Side by Side became an important resource for them as he recovered long-term memory and physical skills. The woman’s club was a huge support for her. The Hesses were surrounded with comfort and community.
“I am constantly sending out messages for prayer, and a long list of them went out for Dave Hess,” said Pat Sartain of the Stone Mountain club.
Sartain, in turn, was volunteering because the club had helped her, too. She had joined in 1994 after retiring, just as her mother, suffering with dementia, moved in with her.
“I became ‘cheer chairman’ for the club because it was something I could do on the computer even when I couldn’t participate outside my home,” Sartain said.
Their stories of getting and giving help show the ripple of meaningful gestures that foster strong community.
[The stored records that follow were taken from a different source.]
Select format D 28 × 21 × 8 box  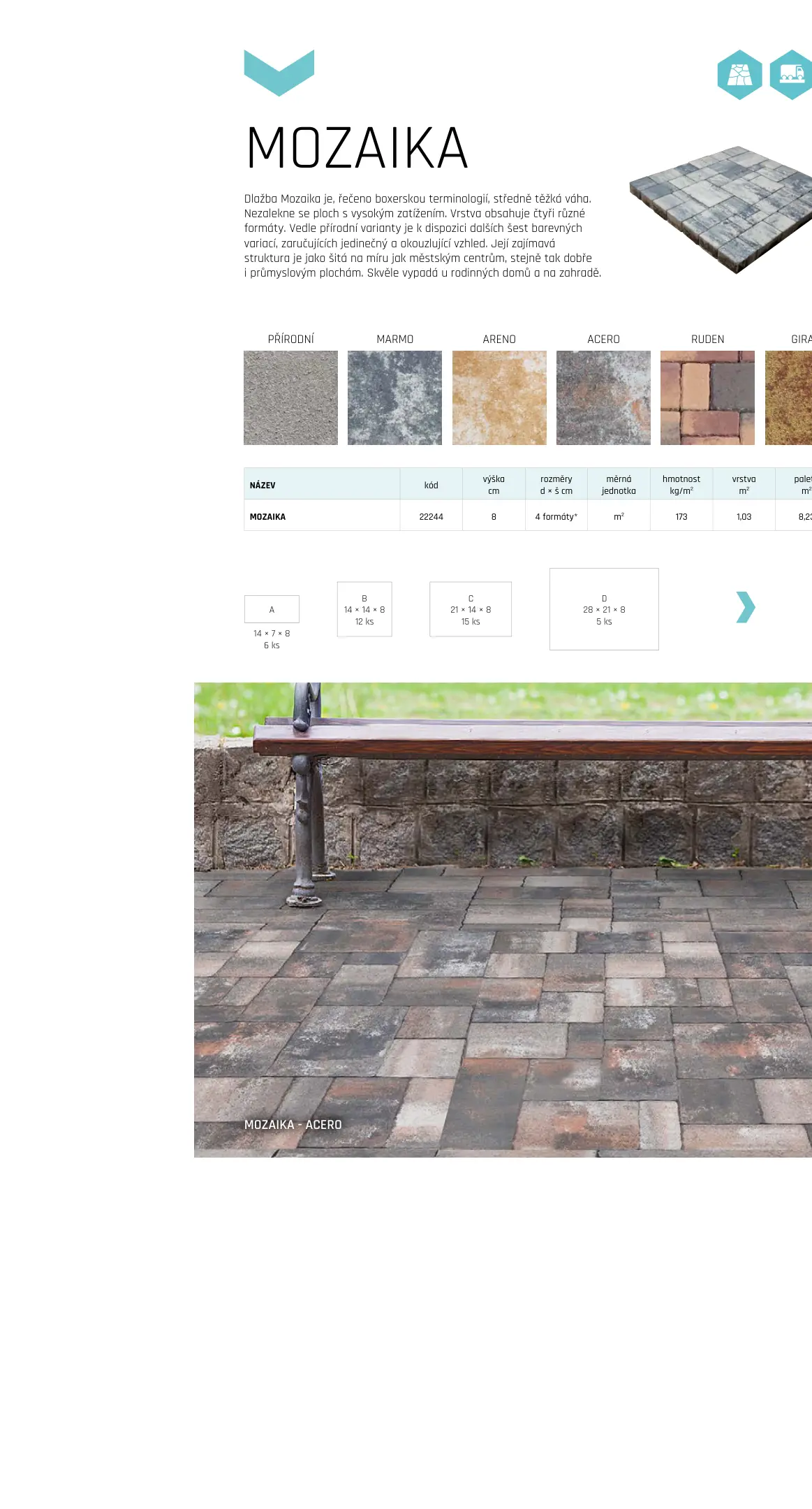(604, 609)
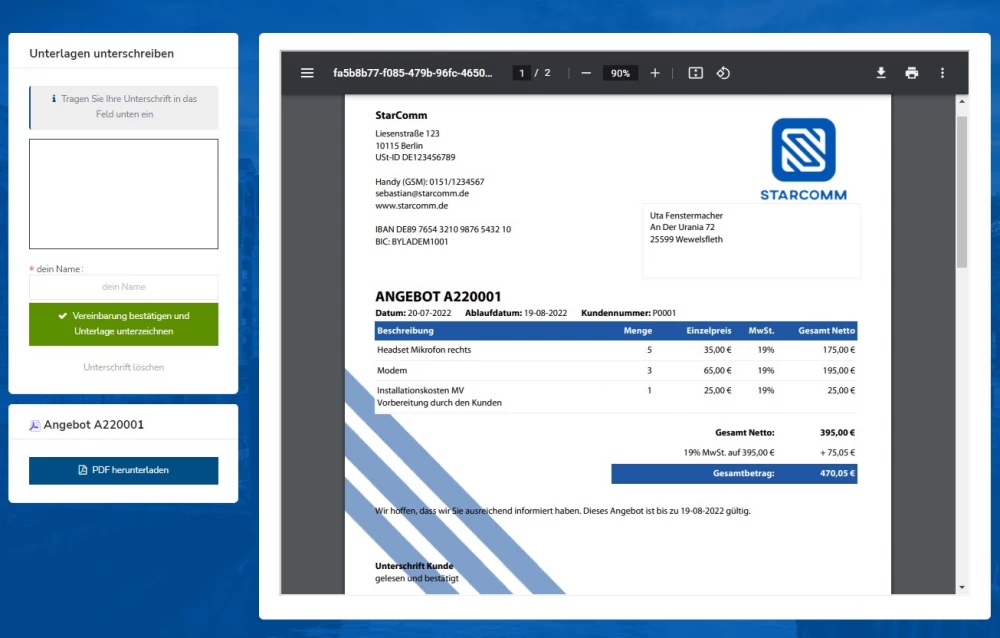Click the Angebot A220001 PDF file icon
Screen dimensions: 1000x638
pos(35,425)
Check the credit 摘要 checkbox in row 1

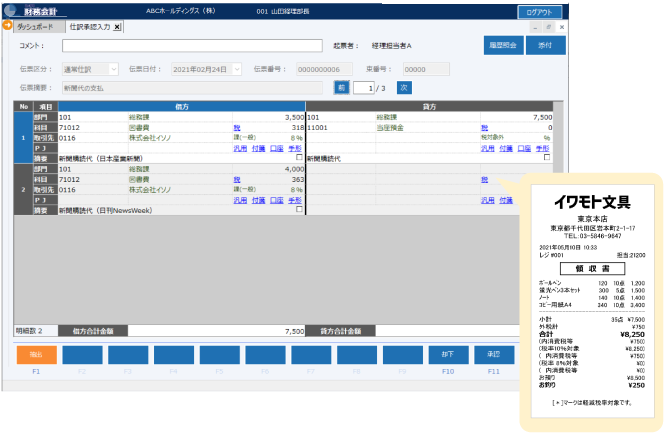[x=546, y=157]
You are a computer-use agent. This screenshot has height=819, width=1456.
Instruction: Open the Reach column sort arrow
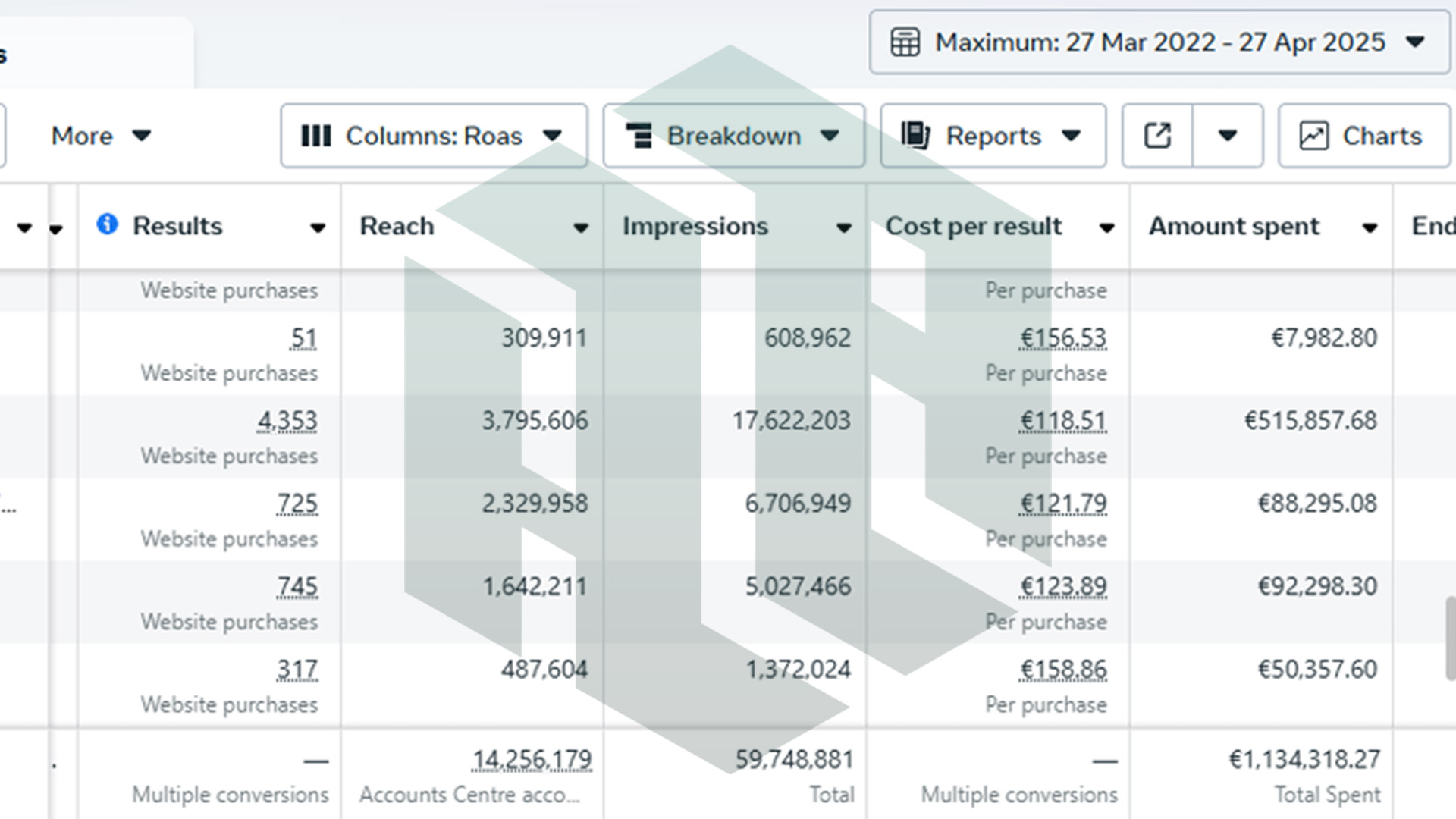point(581,228)
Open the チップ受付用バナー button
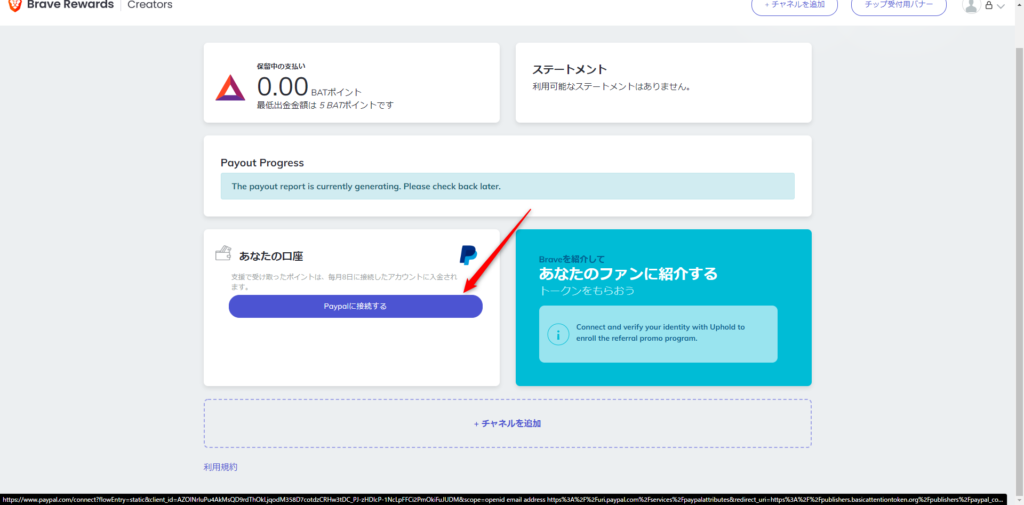1024x505 pixels. pos(898,6)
They embody the mission of the General Federation of Women’s Clubs (GFWC), which was founded in 1890 as one of the largest and oldest nonpartisan, nondenominational women’s volunteer service groups.

According to its website, GFWC “includes more than 100,000 members in affiliated clubs in every state and more than a dozen countries [who] work in their own communities to support the arts, preserve natural resources, advance education, promote healthy lifestyles, encourage civic involvement, and work toward world peace and understanding.”
Sartain, a native of Stone Mountain, pointed out that “the name and notion of a woman’s club may be old-fashioned, but the things we do in support of what is good, both in our area and internationally, is relevant and important today.”
The basketball game will showcase some lawyers who specialize in workers comp, and advocate for fair settlements for those who were brain injured on the job or by negligence. These lawyers will take on doctors who know how to dribble as well as perform brain surgery.
The proceeds will help Side by Side possibly double the 50 people served currently each month. More importantly, Jawbones v. Sawbones creates awareness of community backbone. Laurie Wexel described the ultimate give-and-go play : “I want to bless others the way I have been blessed.”